(Excerpts from a dataset)

========

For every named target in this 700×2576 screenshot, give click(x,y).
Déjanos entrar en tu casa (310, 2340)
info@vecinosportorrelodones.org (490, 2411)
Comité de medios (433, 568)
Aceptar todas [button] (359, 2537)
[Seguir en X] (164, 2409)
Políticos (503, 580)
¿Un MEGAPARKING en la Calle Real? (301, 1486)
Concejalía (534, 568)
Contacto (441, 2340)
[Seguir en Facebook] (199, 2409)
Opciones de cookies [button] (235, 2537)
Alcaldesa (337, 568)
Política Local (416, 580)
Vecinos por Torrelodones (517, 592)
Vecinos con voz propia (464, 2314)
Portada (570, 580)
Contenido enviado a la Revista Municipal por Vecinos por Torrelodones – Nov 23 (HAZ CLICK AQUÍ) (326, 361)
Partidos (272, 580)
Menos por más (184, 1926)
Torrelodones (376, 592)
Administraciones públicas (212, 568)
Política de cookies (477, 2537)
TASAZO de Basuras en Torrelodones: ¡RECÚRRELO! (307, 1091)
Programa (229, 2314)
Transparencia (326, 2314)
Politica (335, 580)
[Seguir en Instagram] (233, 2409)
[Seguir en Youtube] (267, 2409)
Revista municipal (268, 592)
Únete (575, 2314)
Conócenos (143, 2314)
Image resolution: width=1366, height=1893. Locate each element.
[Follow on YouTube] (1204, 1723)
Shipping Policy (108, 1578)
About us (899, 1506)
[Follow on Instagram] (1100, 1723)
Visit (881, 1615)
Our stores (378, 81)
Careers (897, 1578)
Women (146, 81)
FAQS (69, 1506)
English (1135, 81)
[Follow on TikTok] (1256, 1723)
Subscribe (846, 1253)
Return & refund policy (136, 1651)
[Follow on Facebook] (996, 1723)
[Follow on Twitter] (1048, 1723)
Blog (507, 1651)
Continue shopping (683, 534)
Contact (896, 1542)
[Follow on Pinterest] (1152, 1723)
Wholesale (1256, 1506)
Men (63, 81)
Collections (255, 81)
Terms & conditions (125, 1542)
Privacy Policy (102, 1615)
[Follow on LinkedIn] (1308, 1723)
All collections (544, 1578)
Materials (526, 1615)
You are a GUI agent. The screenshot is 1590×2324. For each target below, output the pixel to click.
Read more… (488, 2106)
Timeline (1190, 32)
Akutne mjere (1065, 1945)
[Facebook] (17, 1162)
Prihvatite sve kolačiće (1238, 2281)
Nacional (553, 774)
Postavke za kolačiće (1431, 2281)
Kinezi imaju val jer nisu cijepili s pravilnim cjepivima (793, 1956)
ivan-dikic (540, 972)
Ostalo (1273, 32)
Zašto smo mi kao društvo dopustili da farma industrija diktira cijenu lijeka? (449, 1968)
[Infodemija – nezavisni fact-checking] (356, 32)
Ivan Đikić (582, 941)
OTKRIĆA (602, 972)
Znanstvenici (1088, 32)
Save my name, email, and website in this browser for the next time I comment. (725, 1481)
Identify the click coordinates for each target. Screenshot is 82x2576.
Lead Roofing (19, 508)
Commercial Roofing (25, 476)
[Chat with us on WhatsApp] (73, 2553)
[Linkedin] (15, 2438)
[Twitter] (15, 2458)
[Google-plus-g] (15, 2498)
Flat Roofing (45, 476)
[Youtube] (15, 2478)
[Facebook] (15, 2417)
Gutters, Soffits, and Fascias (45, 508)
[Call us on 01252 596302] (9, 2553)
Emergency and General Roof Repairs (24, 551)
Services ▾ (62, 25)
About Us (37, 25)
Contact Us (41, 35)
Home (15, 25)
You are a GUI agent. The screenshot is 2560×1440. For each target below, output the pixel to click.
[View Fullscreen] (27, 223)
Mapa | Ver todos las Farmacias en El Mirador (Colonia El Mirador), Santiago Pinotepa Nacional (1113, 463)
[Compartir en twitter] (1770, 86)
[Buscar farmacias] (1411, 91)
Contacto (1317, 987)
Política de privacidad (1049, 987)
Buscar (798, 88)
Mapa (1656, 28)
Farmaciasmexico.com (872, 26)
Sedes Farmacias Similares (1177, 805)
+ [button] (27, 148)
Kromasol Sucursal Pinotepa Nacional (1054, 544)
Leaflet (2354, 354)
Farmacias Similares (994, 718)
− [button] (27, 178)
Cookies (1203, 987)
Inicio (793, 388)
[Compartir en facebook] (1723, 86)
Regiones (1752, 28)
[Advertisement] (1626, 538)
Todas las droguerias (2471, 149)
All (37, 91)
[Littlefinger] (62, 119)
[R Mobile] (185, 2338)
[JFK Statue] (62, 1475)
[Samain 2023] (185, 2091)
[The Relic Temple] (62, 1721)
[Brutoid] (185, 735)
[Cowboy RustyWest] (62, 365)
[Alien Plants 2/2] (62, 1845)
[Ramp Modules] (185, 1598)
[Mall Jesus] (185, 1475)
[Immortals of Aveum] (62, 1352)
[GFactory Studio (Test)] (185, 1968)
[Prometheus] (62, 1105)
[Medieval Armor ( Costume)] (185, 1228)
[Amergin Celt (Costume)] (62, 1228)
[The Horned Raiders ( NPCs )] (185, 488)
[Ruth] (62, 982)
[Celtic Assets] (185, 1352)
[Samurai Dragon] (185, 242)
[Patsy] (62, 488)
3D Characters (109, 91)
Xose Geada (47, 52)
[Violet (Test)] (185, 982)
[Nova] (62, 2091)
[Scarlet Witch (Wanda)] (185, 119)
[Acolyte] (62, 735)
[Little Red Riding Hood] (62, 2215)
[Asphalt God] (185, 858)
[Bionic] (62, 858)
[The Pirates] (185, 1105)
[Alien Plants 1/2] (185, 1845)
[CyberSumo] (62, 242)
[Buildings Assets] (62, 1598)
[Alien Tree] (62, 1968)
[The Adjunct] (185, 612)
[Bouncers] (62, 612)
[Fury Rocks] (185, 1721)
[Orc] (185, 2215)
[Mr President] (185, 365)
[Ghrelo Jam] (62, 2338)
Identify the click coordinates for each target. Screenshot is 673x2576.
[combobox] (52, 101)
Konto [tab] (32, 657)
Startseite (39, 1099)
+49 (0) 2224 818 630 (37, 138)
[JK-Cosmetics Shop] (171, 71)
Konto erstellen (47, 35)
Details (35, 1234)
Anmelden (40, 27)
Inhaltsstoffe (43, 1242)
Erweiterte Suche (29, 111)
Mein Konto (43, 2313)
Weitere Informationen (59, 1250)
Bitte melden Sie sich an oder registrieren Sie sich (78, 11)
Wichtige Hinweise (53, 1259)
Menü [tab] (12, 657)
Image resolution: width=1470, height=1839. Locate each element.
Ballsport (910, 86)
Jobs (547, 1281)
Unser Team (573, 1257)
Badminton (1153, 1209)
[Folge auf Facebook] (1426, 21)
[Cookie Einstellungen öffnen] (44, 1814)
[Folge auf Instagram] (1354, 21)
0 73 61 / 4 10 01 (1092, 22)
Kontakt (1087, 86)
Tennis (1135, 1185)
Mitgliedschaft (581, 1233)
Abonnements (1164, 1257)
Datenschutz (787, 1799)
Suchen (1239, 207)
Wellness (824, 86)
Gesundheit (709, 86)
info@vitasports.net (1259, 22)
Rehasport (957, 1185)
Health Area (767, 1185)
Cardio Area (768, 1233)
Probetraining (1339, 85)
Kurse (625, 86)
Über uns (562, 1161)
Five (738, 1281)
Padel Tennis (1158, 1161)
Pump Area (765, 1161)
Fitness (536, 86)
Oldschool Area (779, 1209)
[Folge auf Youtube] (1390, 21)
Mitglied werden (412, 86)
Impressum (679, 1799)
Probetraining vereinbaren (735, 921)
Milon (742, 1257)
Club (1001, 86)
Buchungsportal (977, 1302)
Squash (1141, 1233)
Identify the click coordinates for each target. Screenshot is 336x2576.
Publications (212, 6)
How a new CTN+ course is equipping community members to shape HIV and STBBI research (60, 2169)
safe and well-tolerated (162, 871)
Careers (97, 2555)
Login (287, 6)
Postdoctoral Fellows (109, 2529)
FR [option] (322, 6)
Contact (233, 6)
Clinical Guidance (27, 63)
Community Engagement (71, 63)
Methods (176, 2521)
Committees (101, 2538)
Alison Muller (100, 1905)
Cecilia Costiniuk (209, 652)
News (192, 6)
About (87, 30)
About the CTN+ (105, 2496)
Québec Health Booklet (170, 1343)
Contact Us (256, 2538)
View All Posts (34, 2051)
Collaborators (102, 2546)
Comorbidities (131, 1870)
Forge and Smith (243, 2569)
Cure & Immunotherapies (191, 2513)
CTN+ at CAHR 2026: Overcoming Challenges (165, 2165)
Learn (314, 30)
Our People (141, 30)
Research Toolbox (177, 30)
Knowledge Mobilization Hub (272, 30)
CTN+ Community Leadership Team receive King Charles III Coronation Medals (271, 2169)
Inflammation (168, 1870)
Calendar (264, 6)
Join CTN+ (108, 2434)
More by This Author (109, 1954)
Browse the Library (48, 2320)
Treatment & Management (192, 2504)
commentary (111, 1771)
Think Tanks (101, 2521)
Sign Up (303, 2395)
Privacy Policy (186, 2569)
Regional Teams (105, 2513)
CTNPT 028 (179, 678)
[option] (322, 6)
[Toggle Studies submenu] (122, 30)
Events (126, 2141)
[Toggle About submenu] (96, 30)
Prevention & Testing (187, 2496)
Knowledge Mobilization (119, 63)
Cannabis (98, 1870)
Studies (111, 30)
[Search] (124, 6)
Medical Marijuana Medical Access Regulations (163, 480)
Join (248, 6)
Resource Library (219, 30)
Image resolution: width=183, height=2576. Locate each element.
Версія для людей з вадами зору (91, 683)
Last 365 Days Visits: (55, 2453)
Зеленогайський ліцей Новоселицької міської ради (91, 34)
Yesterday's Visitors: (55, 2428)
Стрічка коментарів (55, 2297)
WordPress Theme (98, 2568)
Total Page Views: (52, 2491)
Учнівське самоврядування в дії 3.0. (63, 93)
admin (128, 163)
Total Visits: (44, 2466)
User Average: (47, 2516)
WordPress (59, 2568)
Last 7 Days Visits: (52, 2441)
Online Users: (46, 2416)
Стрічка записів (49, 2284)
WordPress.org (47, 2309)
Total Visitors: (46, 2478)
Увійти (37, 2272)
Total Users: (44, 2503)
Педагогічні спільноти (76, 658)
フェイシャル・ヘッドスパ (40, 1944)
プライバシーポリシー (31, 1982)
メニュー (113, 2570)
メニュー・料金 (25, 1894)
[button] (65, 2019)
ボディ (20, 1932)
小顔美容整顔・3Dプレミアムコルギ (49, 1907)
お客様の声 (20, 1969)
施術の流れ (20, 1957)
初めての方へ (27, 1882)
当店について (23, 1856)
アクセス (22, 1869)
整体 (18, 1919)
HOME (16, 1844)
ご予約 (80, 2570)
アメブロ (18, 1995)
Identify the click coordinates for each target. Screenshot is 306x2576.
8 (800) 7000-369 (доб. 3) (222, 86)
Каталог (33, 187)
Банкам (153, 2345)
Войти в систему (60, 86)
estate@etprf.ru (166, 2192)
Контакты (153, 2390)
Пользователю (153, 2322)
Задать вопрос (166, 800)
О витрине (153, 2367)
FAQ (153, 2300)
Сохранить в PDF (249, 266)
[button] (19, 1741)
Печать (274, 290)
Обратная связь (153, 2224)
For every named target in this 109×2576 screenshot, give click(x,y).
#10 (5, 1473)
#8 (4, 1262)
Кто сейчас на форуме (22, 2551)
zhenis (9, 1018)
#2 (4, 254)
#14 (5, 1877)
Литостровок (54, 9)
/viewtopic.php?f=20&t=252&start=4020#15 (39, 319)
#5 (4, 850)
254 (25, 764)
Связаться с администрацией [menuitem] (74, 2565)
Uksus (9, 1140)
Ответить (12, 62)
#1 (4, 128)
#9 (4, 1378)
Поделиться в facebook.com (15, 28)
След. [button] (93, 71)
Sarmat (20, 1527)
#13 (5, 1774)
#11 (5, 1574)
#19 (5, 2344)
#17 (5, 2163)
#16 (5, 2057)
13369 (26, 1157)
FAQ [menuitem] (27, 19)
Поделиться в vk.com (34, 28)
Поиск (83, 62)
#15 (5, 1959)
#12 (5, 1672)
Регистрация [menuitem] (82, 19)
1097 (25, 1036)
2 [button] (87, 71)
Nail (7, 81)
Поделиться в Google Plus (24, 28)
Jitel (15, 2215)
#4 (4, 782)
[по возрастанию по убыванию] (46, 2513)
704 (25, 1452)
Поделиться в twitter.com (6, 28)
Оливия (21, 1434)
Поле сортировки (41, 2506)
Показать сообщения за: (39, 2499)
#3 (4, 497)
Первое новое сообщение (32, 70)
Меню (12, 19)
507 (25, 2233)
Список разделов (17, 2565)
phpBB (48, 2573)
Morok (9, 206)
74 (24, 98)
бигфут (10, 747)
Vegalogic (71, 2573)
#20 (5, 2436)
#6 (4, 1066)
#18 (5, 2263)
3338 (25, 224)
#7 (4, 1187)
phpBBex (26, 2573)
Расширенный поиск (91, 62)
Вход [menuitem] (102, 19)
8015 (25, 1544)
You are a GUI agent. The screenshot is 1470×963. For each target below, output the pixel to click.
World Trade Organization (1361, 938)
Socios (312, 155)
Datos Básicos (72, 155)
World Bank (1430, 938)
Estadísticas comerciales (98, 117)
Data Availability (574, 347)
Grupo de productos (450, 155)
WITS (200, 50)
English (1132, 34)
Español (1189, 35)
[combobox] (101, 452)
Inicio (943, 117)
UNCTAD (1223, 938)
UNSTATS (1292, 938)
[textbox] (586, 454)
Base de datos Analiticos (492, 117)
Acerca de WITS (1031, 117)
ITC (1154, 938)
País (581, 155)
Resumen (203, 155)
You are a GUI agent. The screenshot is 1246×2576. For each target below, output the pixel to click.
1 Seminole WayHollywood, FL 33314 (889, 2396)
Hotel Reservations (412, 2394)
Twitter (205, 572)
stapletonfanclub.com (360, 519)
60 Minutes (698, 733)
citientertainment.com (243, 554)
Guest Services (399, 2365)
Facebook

========

Action item ▸
Up to and including the line with "Postavke za kolačiće (1431, 2281)", print every line of the records from the start.

Result for this exercise ▸
For every named target in this 700×2576 screenshot, give click(x,y).
Déjanos entrar en tu casa (310, 2340)
info@vecinosportorrelodones.org (490, 2411)
Comité de medios (433, 568)
Aceptar todas [button] (359, 2537)
[Seguir en X] (164, 2409)
Políticos (503, 580)
¿Un MEGAPARKING en la Calle Real? (301, 1486)
Concejalía (534, 568)
Contacto (441, 2340)
[Seguir en Facebook] (199, 2409)
Opciones de cookies [button] (235, 2537)
Alcaldesa (337, 568)
Política Local (416, 580)
Vecinos por Torrelodones (517, 592)
Vecinos con voz propia (464, 2314)
Portada (570, 580)
Contenido enviado a la Revista Municipal por Vecinos por Torrelodones – Nov 23 (HAZ CLICK AQUÍ) (326, 361)
Partidos (272, 580)
Menos por más (184, 1926)
Torrelodones (376, 592)
Administraciones públicas (212, 568)
Política de cookies (477, 2537)
TASAZO de Basuras en Torrelodones: ¡RECÚRRELO! (307, 1091)
Programa (229, 2314)
Transparencia (326, 2314)
Politica (335, 580)
[Seguir en Instagram] (233, 2409)
[Seguir en Youtube] (267, 2409)
Revista municipal (268, 592)
Únete (575, 2314)
Conócenos (143, 2314)
Image resolution: width=1366, height=1893. Locate each element.
[Follow on YouTube] (1204, 1723)
Shipping Policy (108, 1578)
About us (899, 1506)
[Follow on Instagram] (1100, 1723)
Visit (881, 1615)
Our stores (378, 81)
Careers (897, 1578)
Women (146, 81)
FAQS (69, 1506)
English (1135, 81)
[Follow on TikTok] (1256, 1723)
Subscribe (846, 1253)
Return & refund policy (136, 1651)
[Follow on Facebook] (996, 1723)
[Follow on Twitter] (1048, 1723)
Blog (507, 1651)
Continue shopping (683, 534)
Contact (896, 1542)
[Follow on Pinterest] (1152, 1723)
Wholesale (1256, 1506)
Men (63, 81)
Collections (255, 81)
Terms & conditions (125, 1542)
Privacy Policy (102, 1615)
[Follow on LinkedIn] (1308, 1723)
All collections (544, 1578)
Materials (526, 1615)
You are a GUI agent. The screenshot is 1590×2324. For each target below, output the pixel to click.
Read more… (488, 2106)
Timeline (1190, 32)
Akutne mjere (1065, 1945)
[Facebook] (17, 1162)
Prihvatite sve kolačiće (1238, 2281)
Nacional (553, 774)
Postavke za kolačiće (1431, 2281)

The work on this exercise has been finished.